Several biological mechanisms may explain the observed association between idiopathic oligohydramnios and adverse obstetric outcomes. One of the most widely accepted explanations involves subclinical placental insufficiency [23]. Reduced placental perfusion may lead to chronic fetal adaptation characterized by redistribution of blood flow toward vital organs, including the brain and heart, at the expense of renal perfusion.
Reduced fetal renal blood flow subsequently decreases fetal urine production, which constitutes the primary source of amniotic fluid during late pregnancy [3]. Consequently, diminished fetal urine output results in reduced amniotic fluid volume, manifesting clinically as oligohydramnios.

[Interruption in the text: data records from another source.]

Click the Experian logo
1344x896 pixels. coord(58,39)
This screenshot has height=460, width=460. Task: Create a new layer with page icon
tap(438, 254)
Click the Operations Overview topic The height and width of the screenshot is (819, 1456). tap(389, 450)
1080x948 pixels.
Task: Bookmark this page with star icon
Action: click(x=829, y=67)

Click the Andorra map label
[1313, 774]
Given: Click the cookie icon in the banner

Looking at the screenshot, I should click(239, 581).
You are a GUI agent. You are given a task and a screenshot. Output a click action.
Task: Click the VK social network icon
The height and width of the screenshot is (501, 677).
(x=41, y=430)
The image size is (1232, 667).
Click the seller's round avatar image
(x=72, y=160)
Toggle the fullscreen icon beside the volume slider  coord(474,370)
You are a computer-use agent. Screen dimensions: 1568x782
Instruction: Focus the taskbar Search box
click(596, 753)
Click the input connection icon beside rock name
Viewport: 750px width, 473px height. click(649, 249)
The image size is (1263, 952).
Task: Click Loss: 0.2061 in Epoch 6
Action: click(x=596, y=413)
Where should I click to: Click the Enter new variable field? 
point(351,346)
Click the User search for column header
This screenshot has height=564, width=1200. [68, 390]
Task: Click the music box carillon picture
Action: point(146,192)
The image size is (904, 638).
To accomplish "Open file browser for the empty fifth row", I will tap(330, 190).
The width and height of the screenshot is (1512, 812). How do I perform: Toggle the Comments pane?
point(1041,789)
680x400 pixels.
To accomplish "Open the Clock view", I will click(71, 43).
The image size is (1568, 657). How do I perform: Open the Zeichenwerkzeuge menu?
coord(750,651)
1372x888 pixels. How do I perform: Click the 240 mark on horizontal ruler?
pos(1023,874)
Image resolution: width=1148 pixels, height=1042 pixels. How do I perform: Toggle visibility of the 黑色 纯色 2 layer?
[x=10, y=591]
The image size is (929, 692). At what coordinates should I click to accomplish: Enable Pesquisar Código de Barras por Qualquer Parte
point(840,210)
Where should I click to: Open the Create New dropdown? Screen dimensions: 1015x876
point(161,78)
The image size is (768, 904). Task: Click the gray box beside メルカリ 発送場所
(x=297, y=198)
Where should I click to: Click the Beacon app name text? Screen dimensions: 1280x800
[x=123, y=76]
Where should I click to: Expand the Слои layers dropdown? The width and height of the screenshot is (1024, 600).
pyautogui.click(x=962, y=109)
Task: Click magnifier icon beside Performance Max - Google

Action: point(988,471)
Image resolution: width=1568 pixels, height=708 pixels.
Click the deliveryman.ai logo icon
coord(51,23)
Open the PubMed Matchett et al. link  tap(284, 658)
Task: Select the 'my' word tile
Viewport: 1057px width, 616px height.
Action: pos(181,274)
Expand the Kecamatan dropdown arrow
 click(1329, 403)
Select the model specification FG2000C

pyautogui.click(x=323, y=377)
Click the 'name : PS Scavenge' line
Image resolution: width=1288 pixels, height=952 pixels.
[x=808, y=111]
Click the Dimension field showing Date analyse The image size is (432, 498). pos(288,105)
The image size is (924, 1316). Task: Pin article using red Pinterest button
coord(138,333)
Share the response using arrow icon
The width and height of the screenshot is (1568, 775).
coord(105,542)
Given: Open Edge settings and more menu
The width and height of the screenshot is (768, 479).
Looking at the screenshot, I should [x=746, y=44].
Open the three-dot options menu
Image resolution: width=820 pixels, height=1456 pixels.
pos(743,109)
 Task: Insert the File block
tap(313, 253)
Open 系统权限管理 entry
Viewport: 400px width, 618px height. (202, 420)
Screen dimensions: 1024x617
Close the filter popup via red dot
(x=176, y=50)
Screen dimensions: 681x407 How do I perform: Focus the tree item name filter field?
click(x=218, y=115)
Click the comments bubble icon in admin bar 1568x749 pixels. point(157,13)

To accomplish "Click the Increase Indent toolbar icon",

Another plausible mechanism involves umbilical cord compression. Adequate amniotic fluid normally serves as a protective cushion surrounding the umbilical cord. Reduced fluid volume increases susceptibility to intermittent cord compression during uterine contractions, resulting in variable fetal heart rate decelerations and abnormal cardiotocographic patterns [9].
Furthermore, oligohydramnios may contribute to intrapartum fetal compromise through impaired placental reserve and increased susceptibility to hypoxic stress during labour. This mechanism may explain the significantly higher incidence of meconium-stained liquor and fetal distress observed in the present study [7].
The findings have important implications for contemporary obstetric practice. First, idiopathic oligohydramnios appears to be associated with increased obstetric intervention, particularly induction of labour and caesarean delivery. Clinicians should therefore carefully balance the potential benefits of early intervention against the risk of unnecessary operative delivery [15].
Second, the results raise an important question regarding causality. Although oligohydramnios was associated with increased neonatal morbidity, the absence of perinatal mortality suggests that isolated oligohydramnios may function primarily as a marker of increased surveillance and intervention rather than a direct cause of severe adverse neonatal outcome [21,6].
Third, these findings support individualized induction policies. Routine immediate delivery solely based on reduced AFI may not be justified in all cases, particularly when additional fetal surveillance parameters remain reassuring [22].
Finally, enhanced fetal surveillance remains crucial. Integration of AFI assessment with cardiotocography, Doppler velocimetry, biophysical profiling, and clinical assessment may improve risk stratification and optimize timing of delivery [4,10].
Idiopathic oligohydramnios beyond 34 weeks of gestation was associated with significantly increased rates of intrapartum fetal surveillance abnormalities, meconium-stained liquor, caesarean delivery, lower neonatal birth weight, and SNCU admission when compared with pregnancies having normal amniotic fluid volume. However, despite the increased obstetric interventions and short-term neonatal morbidity, no significant increase in perinatal mortality was observed. These findings suggest that isolated oligohydramnios may serve as an important marker of potential fetal compromise requiring closer surveillance rather than an independent predictor of severe adverse perinatal outcome. Therefore, management should be individualized and guided by comprehensive fetal assessment rather than amniotic fluid index alone. Further large-scale multicentre prospective studies are needed to clarify the optimal timing of delivery and to determine whether intervention improves neonatal outcomes in pregnancies complicated by idiopathic oligohydramnios.